- Goal of the exercise
Copy every line from the data below in which the string "Select" can be found.

- Information
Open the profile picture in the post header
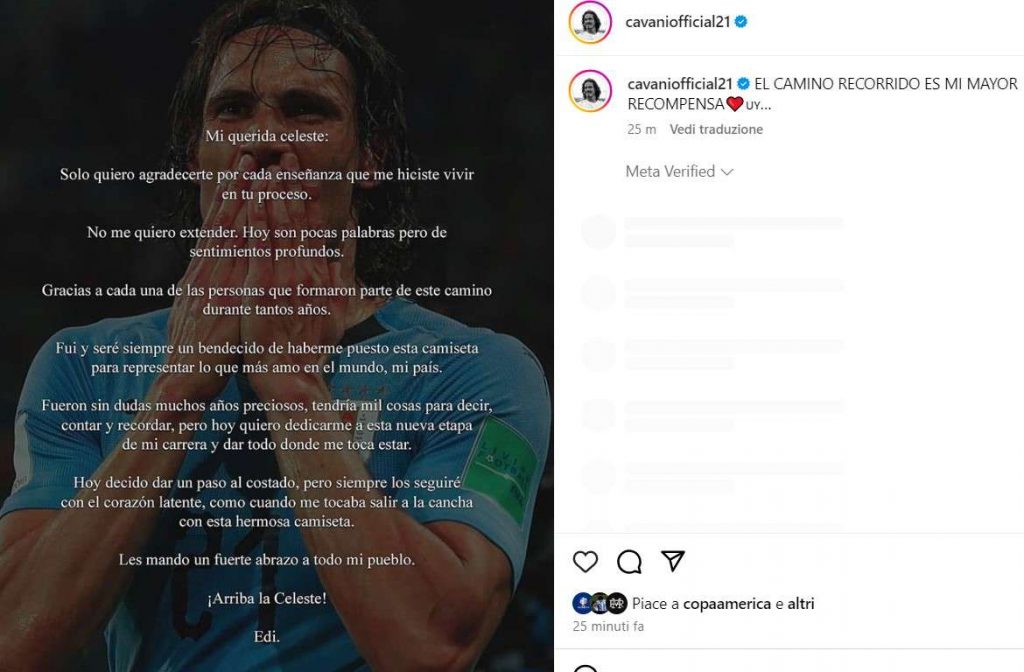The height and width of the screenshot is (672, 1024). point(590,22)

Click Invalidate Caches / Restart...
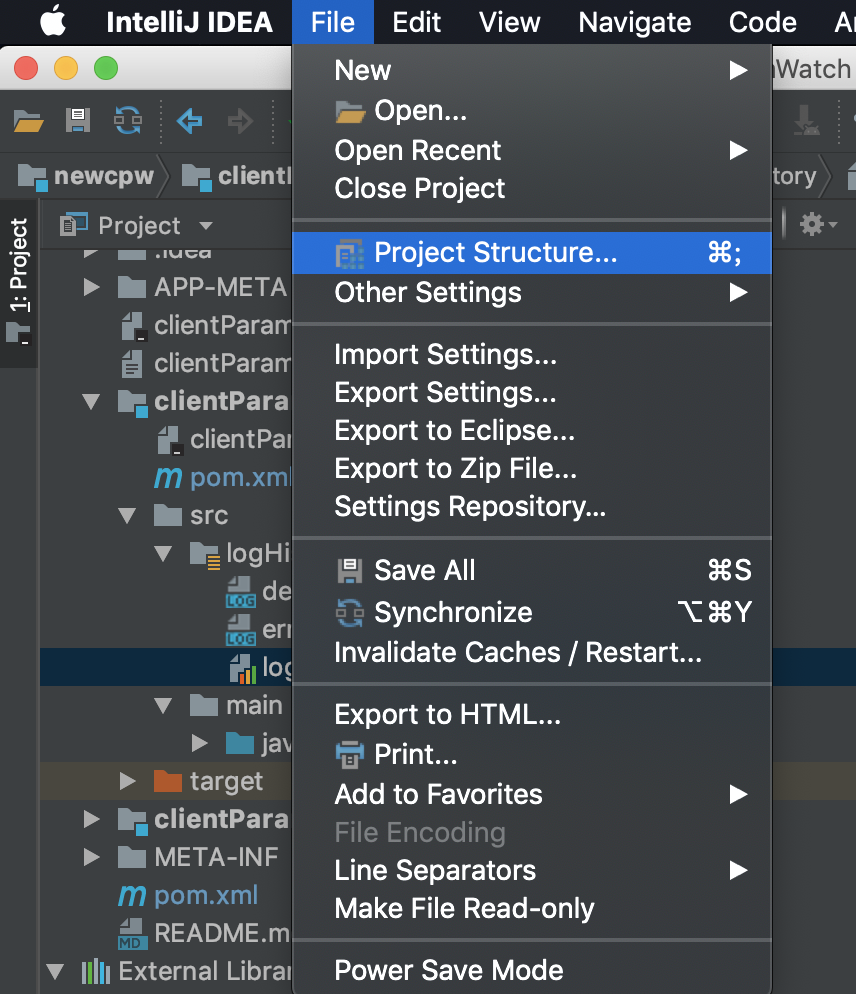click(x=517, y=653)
==
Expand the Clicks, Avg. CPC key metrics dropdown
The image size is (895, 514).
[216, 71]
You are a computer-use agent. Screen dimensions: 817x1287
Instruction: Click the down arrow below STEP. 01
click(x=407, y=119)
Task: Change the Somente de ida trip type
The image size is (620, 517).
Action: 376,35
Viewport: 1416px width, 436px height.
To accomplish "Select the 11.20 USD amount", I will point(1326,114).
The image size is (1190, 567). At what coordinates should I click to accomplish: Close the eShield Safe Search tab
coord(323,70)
---
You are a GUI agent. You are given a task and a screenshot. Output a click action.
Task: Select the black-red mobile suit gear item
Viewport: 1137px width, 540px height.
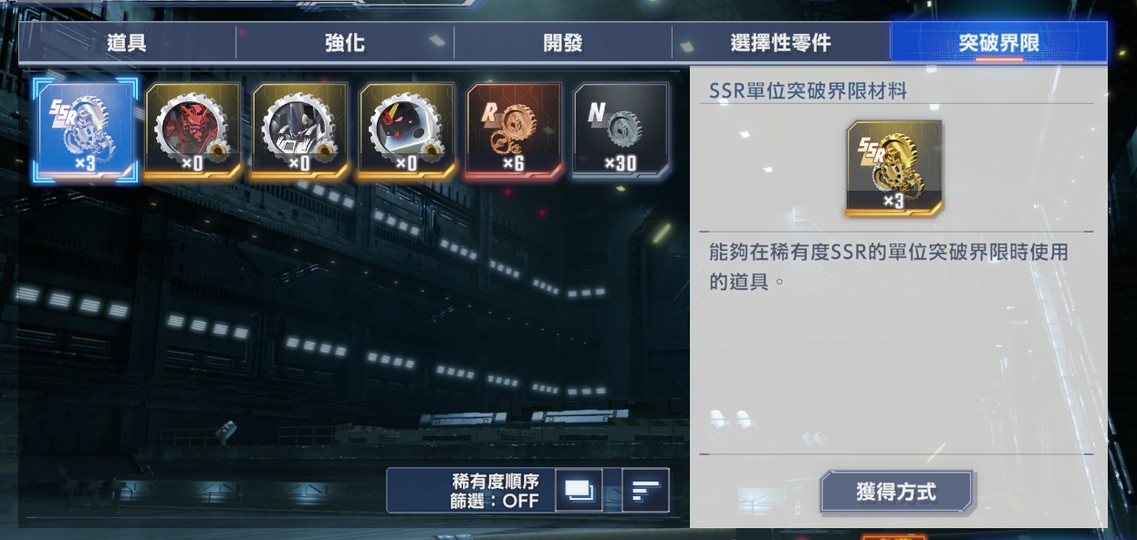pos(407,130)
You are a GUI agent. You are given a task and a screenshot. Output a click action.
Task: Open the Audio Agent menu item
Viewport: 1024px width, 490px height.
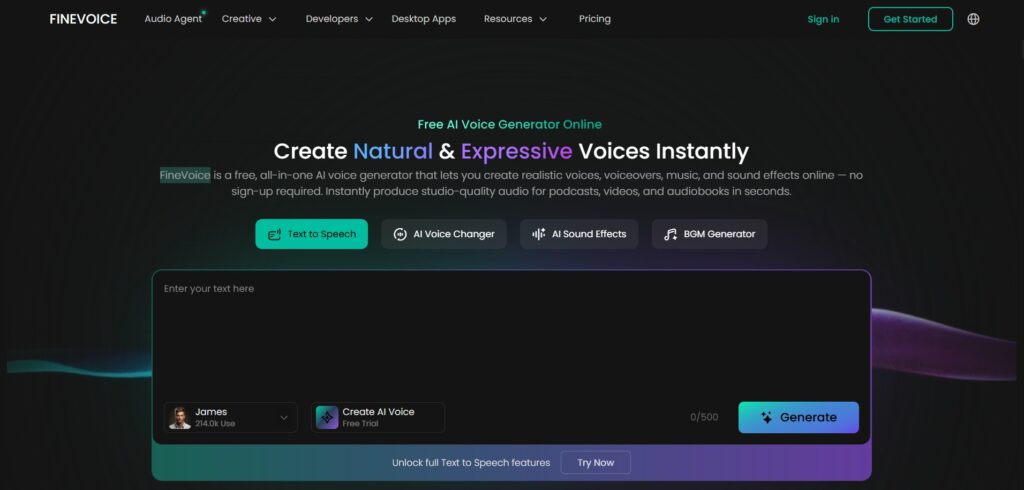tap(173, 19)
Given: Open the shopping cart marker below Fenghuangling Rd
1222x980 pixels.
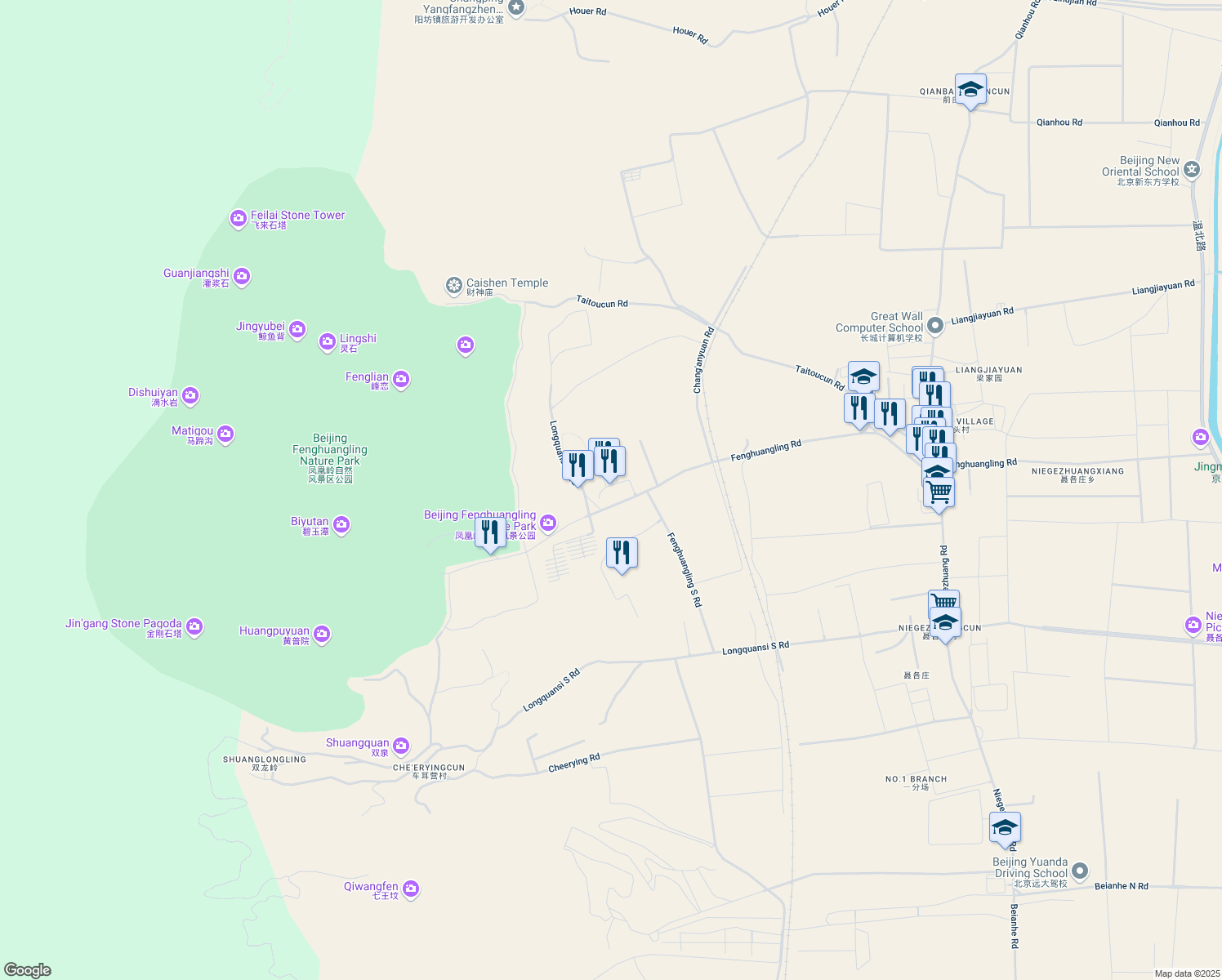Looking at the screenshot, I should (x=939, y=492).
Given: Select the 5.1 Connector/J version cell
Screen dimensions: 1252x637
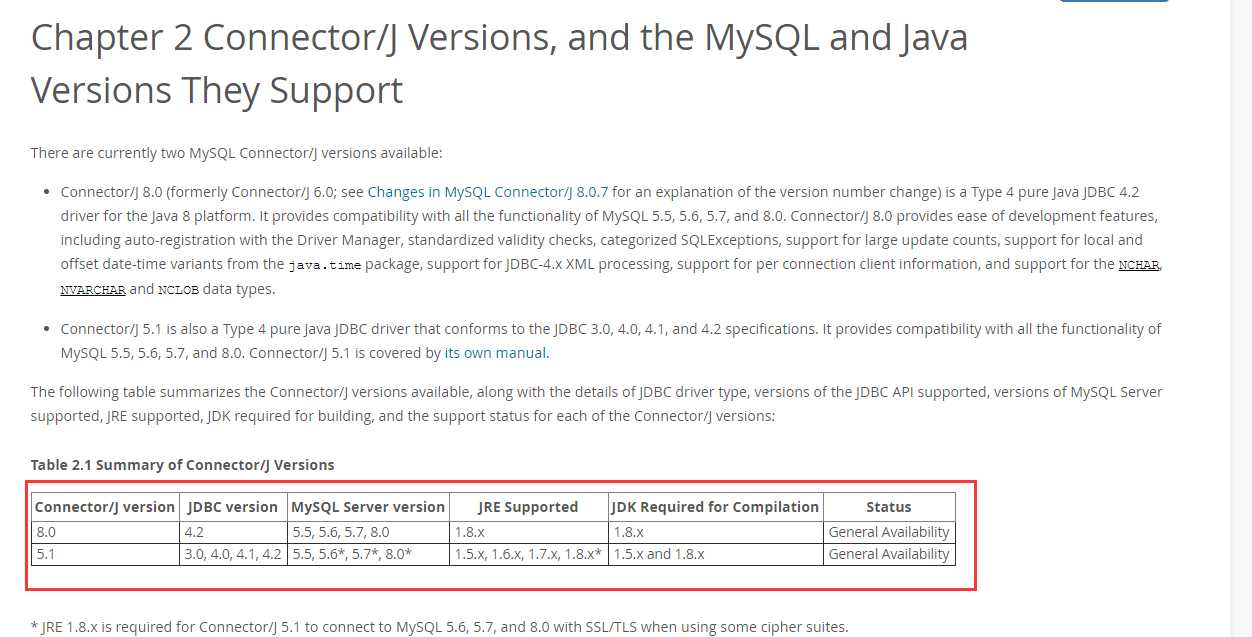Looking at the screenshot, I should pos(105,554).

- Output of the task
To accomplish "Select the 11.20 USD amount", I will point(1326,114).
Task: Select the black-red mobile suit gear item
Given: Select the 5.1 Connector/J version cell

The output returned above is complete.